Spain offers much more than just red wines made with tempranillo or grenache, which is known as garnacha there. It also produces some very good white wines like albariño and verdejo. 

Verdejo is an up-and-coming wine from Spain, which is strange to say since it’s been grown in the country since at least the 11th century. But it’s soft and aromatic with nice body and it has found its way into almost every bar and restaurant in Spain. Those who like sauvignon blanc, and that’s seemingly everybody in the Cayman Islands, will probably like verdejo – and its friendly price point. 

Spain produces some good rosés. Ramón Bilbao makes one from grenache and Marqués de Cáceres produces one from mostly tempranillo that I was glad to discover is available in Cayman through BlackBeard’s. 

Some of the techniques being used in Rioja are the cutting edge of winemaking. The boutique winery Remírez de Ganuza separates the “shoulders” – grapes in the top portion of clusters – from the tips. The riper shoulder grapes are used in making the best quality wines, while the tips are used in other wines.  
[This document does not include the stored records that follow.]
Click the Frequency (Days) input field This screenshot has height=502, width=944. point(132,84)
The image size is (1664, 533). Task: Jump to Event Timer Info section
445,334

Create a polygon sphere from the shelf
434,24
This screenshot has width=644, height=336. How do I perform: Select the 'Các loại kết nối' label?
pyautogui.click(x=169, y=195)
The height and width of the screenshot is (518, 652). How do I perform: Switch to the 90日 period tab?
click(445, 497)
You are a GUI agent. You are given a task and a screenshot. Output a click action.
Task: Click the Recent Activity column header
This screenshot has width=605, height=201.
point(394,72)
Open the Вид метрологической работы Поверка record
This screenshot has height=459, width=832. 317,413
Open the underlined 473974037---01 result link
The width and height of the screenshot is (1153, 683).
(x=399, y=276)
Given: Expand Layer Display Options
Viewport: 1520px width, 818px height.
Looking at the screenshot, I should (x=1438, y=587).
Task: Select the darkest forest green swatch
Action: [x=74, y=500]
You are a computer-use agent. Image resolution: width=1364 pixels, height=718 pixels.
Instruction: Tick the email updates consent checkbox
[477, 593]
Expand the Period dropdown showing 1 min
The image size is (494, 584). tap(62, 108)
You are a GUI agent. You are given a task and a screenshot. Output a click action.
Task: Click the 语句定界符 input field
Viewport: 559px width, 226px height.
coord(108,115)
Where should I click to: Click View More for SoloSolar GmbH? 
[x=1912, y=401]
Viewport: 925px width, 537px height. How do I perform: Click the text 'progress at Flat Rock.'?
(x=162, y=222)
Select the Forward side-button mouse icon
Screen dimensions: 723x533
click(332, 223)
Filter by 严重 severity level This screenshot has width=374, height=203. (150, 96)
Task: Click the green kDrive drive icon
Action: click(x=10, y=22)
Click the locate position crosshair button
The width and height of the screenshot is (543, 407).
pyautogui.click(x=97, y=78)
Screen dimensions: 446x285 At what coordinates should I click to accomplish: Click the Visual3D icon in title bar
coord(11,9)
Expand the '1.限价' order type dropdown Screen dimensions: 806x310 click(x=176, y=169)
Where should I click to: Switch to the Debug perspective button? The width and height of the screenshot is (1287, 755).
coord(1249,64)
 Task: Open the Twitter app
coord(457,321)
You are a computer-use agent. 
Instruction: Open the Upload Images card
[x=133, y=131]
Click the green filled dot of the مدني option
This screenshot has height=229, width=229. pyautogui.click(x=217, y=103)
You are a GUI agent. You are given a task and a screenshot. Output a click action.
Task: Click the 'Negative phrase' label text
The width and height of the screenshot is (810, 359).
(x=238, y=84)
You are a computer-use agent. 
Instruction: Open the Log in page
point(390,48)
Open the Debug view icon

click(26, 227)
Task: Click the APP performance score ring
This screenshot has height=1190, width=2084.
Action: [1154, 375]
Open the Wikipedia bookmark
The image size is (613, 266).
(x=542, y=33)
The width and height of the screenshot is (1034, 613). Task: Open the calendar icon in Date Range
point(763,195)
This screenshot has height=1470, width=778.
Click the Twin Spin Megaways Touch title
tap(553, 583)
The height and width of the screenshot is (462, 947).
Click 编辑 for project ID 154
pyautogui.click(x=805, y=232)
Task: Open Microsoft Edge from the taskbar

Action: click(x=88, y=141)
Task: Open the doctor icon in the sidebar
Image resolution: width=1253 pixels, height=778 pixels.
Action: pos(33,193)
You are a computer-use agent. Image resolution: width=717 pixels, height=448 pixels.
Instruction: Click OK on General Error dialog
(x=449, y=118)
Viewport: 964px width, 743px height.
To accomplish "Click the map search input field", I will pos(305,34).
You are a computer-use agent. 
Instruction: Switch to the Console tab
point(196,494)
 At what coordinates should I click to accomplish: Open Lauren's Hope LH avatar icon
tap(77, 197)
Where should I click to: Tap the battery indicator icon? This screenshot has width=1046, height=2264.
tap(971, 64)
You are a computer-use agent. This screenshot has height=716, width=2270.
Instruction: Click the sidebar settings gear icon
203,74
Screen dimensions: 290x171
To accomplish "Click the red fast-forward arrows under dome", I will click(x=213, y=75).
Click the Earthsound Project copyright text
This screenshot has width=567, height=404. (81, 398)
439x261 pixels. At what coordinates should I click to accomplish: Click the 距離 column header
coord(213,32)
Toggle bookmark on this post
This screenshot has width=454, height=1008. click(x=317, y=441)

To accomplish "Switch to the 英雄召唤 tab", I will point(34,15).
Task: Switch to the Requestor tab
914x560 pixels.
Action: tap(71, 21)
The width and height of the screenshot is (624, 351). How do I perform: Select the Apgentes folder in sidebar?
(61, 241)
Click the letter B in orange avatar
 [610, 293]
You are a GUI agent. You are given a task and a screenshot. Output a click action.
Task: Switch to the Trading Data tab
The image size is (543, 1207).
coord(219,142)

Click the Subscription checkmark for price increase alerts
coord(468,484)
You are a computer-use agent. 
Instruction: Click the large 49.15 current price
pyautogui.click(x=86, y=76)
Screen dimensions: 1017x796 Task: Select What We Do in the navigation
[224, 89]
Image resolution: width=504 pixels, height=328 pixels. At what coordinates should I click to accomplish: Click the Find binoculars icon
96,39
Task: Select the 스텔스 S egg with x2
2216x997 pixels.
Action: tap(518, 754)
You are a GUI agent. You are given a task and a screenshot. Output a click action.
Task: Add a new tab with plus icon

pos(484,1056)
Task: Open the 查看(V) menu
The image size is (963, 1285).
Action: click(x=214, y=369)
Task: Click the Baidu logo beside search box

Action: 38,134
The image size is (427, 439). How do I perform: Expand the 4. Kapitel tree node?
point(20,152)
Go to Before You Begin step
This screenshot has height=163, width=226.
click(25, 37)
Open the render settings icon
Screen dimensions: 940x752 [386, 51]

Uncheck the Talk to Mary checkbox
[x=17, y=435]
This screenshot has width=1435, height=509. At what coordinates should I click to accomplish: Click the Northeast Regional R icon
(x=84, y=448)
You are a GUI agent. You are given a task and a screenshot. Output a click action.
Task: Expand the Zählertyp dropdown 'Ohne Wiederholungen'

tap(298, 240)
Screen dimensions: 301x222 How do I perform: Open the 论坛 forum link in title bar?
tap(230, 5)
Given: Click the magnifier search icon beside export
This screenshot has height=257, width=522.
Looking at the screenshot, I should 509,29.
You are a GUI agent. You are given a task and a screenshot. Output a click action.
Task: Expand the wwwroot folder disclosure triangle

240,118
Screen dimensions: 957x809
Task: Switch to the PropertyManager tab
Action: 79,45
Remírez de Ganuza also uses a patented method to complete the juice extraction process of grapes used for its flagship wine Trasnocho. A large water bag is used to gently squeeze juice from the must without imparting as many harsh tannins as traditional methods would.  

Of course, the proof of quality in any wine is in the drinking, and Trasnocho is a modern-style wine that will appeal to those who like new world big red wines, including me. 


Iberico ham, shown here in Madrid, is prominent throughout Spain.


Chef Jesus Ramiro, right, and his son Chef Jesús Ramiro Flores, at their home and winery in Valladolid, Spain.


The beautiful countryside of Rioja.


Madrid’s Restaurante Sobrino de Botin is the oldest continually operating restaurant in the world, according to the Guinness Book of World Records.